Как человек, знающий ситуацию вокруг Рубцова изнутри, Куняев поправляет Панина, призывая его более внимательно читать свои воспоминания и не только слышать звон, но и немного больше знать. В ответ на этот небольшой фрагмент злопамятный блогер, целый год ждущий удобного случая поквитаться, наконец, дождался и в очередные «крещенские морозы» выдал текст размером 22.000 знаков на целый разворот «Литроссии». Если подходить к проблеме чисто количественно, мы видим явную неэквивалентность в ответе – тебя поправили, указав на неточности, ни разу не оскорбив лично, ты же отвечаешь в 4,5 раза длиннее и оскорбляешь по полной. Юпитер сердится?..
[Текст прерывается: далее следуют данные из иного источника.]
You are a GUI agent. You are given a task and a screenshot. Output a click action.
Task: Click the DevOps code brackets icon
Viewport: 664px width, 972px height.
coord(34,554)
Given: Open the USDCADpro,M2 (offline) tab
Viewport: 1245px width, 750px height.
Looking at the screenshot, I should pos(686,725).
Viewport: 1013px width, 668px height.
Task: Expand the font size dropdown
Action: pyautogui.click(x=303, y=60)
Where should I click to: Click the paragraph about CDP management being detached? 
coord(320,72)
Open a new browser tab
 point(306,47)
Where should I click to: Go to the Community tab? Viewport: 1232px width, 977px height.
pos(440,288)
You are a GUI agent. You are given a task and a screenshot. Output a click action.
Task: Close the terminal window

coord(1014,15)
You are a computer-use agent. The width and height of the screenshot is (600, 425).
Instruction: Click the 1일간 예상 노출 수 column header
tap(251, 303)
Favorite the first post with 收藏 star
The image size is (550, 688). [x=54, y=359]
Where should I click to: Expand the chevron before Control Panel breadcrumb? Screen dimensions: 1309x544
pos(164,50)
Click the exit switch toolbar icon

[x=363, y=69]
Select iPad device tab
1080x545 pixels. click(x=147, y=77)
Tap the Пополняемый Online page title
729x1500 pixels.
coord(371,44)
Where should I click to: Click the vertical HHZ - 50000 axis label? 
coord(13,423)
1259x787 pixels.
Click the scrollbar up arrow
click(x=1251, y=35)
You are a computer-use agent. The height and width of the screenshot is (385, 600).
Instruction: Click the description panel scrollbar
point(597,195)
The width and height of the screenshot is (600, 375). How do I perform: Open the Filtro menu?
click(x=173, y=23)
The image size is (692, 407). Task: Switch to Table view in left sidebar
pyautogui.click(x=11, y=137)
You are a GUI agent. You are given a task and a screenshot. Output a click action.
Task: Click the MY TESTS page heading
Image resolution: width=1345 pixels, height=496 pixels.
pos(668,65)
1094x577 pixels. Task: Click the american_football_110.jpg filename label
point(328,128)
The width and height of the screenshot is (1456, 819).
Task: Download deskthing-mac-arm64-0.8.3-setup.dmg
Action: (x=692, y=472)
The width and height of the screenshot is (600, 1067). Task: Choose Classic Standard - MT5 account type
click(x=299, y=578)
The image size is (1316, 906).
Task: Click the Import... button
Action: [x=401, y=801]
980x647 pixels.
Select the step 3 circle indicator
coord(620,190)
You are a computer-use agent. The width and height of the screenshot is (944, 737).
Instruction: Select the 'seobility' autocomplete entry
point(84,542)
Панин возмущается, что его упрекают в провокационности и желтизне, но сам в этой статье демонстрирует и то, и другое по полной программе. Что делает он сам в начале статьи? Приводит грязную и скабрезную цитату Губермана-Аронова – это разве не провокация? В самом чистом виде. Издевательство над возрастом и якобы имеющей место возрастной забывчивости и неадекватности оппонента, не владеющего интернетом, – это не провокация? А само построение статьи Панина, где вся доказательная база строится на устных высказываниях и субъективных мнениях разных литераторов (Личутина, Теушакова, Кузьминского, уже сорок лет живущего в США) разве не выдает её принадлежность к худшим образцам «жёлтой журналистики»? Панин просто торгует слухами («за что купил, за то и продал»), как будто бы не понимая, что это и есть самая настоящая желтизна и высказывает провокационные мифические предположения:

Предположение, что на сайте Куняева «в этих тысячах тонн словесной руды наверняка можно откопать и его материал о мифической могиле майора Петрова».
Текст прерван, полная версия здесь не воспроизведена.